クーデター前は約60,000チャットでしたから、約3倍になっています。
 ≪ガソリン価格≫
5月8日現在、レギュラーガソリン2,835チャット/リッター(約113円/リッター)です。
   ハイオクガソリンは、2,945チャット/リッター(≒117円/リッター)になっていますが、給油は出来ます。

 

『国内,事業環境』
    日本銀行がマイナス金利政策を解除して17年ぶりに利上げを決め、日経平均株価が史上最高値を付け、
   多くの企業が大幅な賃上げを実施しましたので、日本経済はデフレ状況を脱し、潮目が変わったと言われ
   ましたが、157円/us$,の円安では、エネルギー資源が値上がりし、生活物資が高くなり、デフレ時より
   消費活動が落ち込み経済活動が低迷するのではと懸念されます。
    弊社のお取引き関連でも建築コストの値上がりで予算不足になり、着工を見合わせられるお客様も出て
   います。

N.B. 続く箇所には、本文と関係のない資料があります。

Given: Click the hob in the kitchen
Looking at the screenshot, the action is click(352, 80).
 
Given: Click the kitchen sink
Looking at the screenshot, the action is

ウクライナ紛争が何時,どのように収束するか予測できませんが、長引き、原油などのエネルギー
   資源が値上がりすると、更に景気後退を招く恐れが有ると思われます。昨年の5月の為替は130円/us$
   でしたので、単純に輸入原価が18%値上がりした事になります。米国のインフレが続伸して金利引き下げ
   が行われ、円安が是正されれば、物価が安定し、弊社の事業環境も改善するのではないかと思っています。

 

 『業務報告』
 【3月・4月に施工した主要案件】
  1: 賃貸マンション改修工事
    ミャンマーチーク無垢フローリング T15×W90×L909mm・OPC・クリスタルインテリアハード塗装(SSG)
  2: 高級賃貸マンションリニューアル工事(外国人対象)
    オーク三層フローリング T15×W189×L1,820mm・OPC・植物性自然オイル塗装
  3: マンションリニューアル工事
    チーク無垢遮音レベルLL45フローリング T15(10+5)×W76×L909mm・植物性自然オイル塗装
  4:賃貸マンション(ワンルーム)改修工事
    チーク無垢防音フローリング T12(10+2)×W76×L909mm・UNI・植物性自然オイル塗装

 

 【緊急輸入材ー混載便LCL(Less than Container Load)】で輸入
  *ミャンマーの正月休み前に(4月13日)ヤンゴン港を出港させる予定が2週間遅れ、5月21日に名古屋入港する
  1:寺院改修用造作材   チーク無垢角材(S4S)                     0.8㎥
  2:戸建住宅新築工事用 内装、造作材・チーク無垢角材(S4S)    1.4㎥
  3:戸建住宅新築工事用 チーク無垢フローリング T15×W90×L1,820mm・OPC,    60㎡
 【次船発注予定製品』
  *4月20日頃に次船輸入材を発注する予定でしたが、建築資材と労務費の値上がりで、建築費が予算超過になり、
   止む無く、設計変更が必要になった為、着工が遅れており、弊社への正式注文が遅れています。
   現地企業への、次船分発注は5月末に変更しました。この場合日本入港は9月初旬になります。


                                                5月のミャンマー(ヤンゴン)情報, 以上です。